## EXCERPT PROVIDED
####

It received generally negative reviews from critics but earned $163 million worldwide.
Plot
[edit]This article needs an improved plot summary. (December 2021) |
Brad and Kate are an unmarried upscale San Francisco couple who have been together for three years. Because each of them comes from divorced parents and overall dysfunctional families, they are reluctant to marry and have children. To avoid their families at Christmas, Brad and Kate plan a vacation to Fiji, falsely telling their parents they are traveling abroad to do charity work. When a fog bank grounds outgoing flights, Brad and Kate are randomly interviewed by a television reporter at the airport about their now-canceled plans. The resulting broadcast puts their families on notice they are stuck at home for the holidays and forces Brad and Kate to visit their parents' homes in one day.
They first visit Brad's father, followed by Kate's mother, and then, Brad's mother. Each house has various siblings, extended relatives, and significant others.

####

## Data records
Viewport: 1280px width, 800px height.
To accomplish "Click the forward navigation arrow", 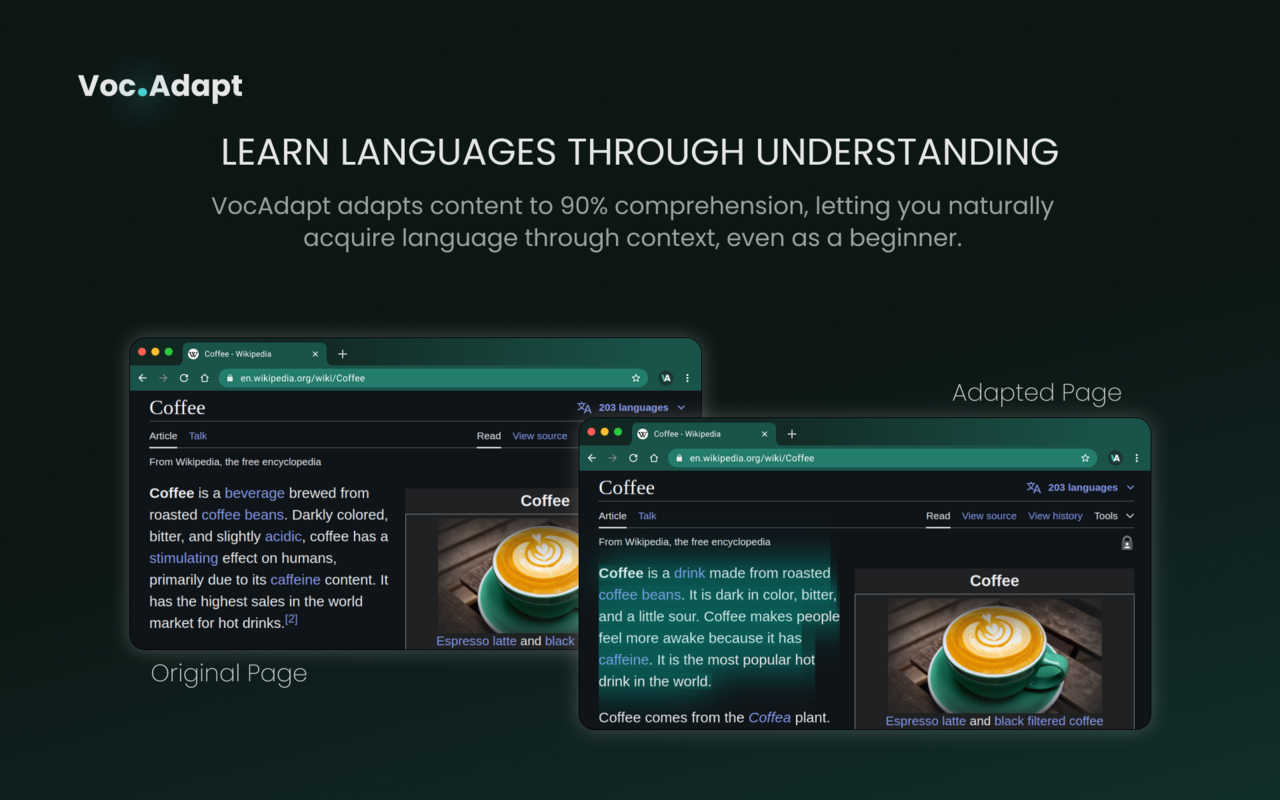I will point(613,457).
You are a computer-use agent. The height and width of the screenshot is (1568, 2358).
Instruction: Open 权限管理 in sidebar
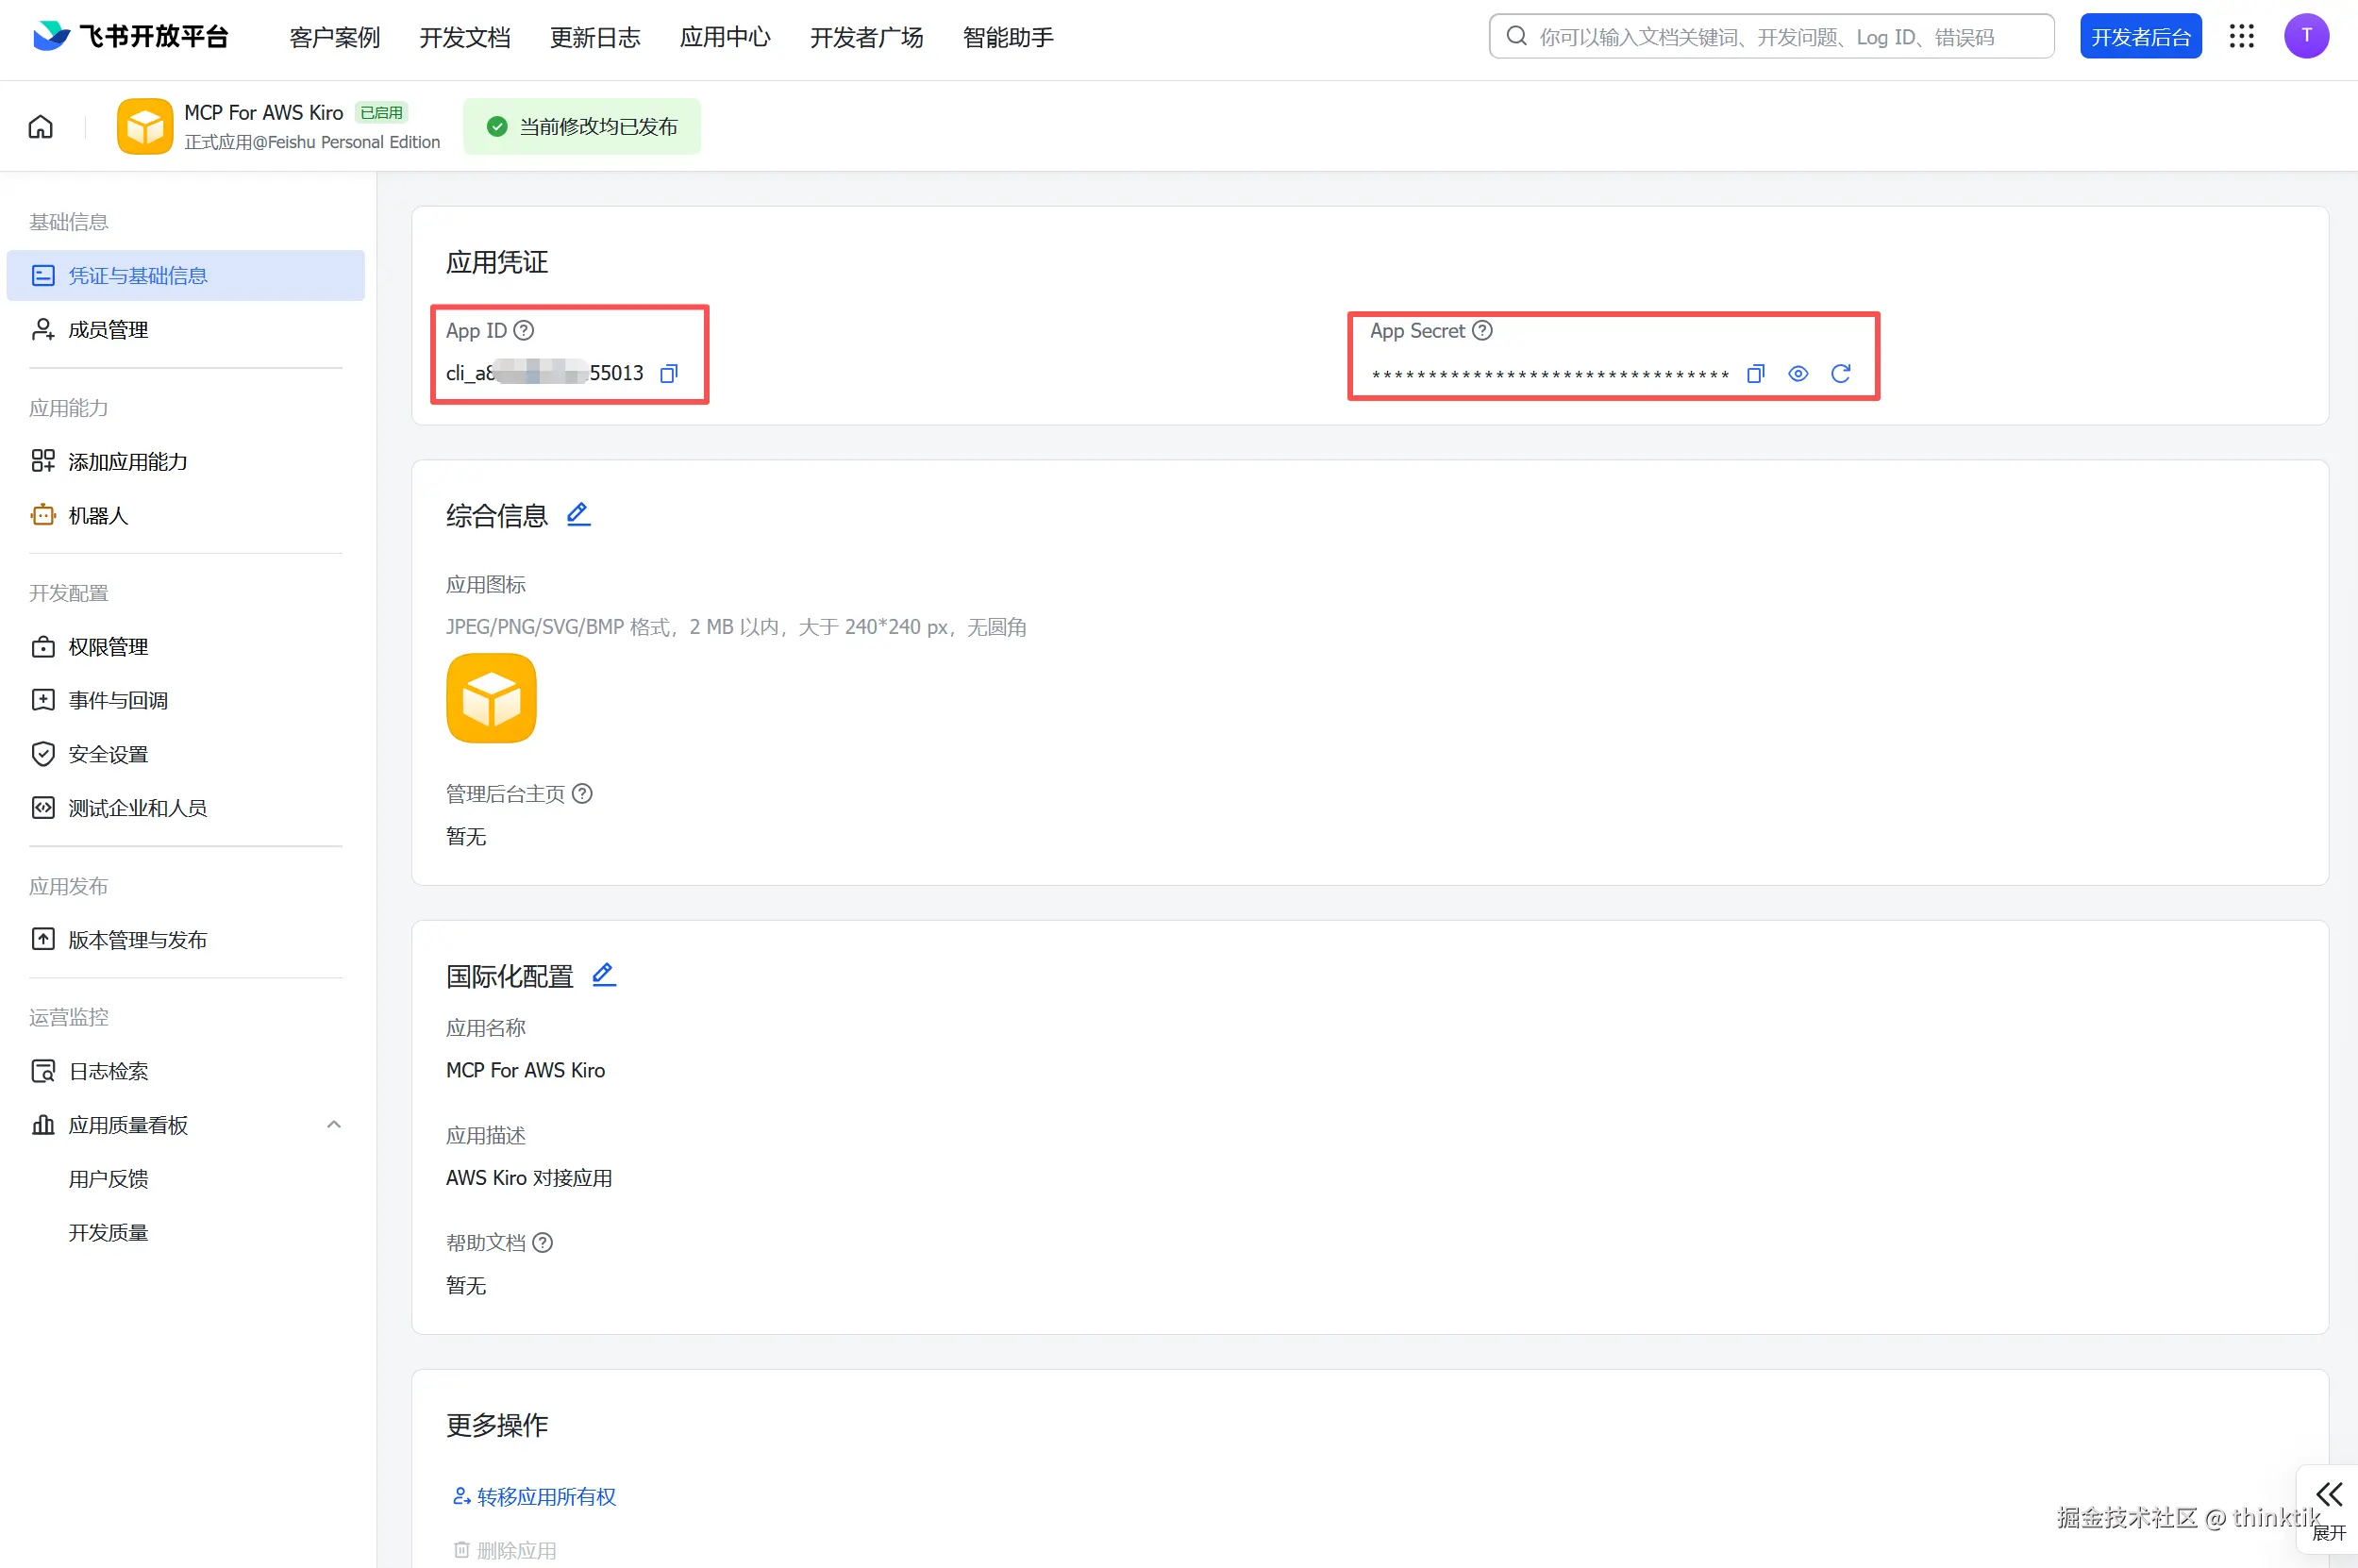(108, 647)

####

## WHAT TO PRODUCE
Summarize the film excerpt in two sentences.

## TASK ANSWER
Brad and Kate, an unmarried San Francisco couple reluctant to marry because of their divorced parents and dysfunctional families, plan a Christmas trip to Fiji while falsely telling their parents they are doing charity work abroad. When fog grounds their flight and a television reporter interviews them at the airport, the broadcast reveals they are home, forcing them to visit their parents' homes in one day, starting with Brad's father, then Kate's mother, then Brad's mother.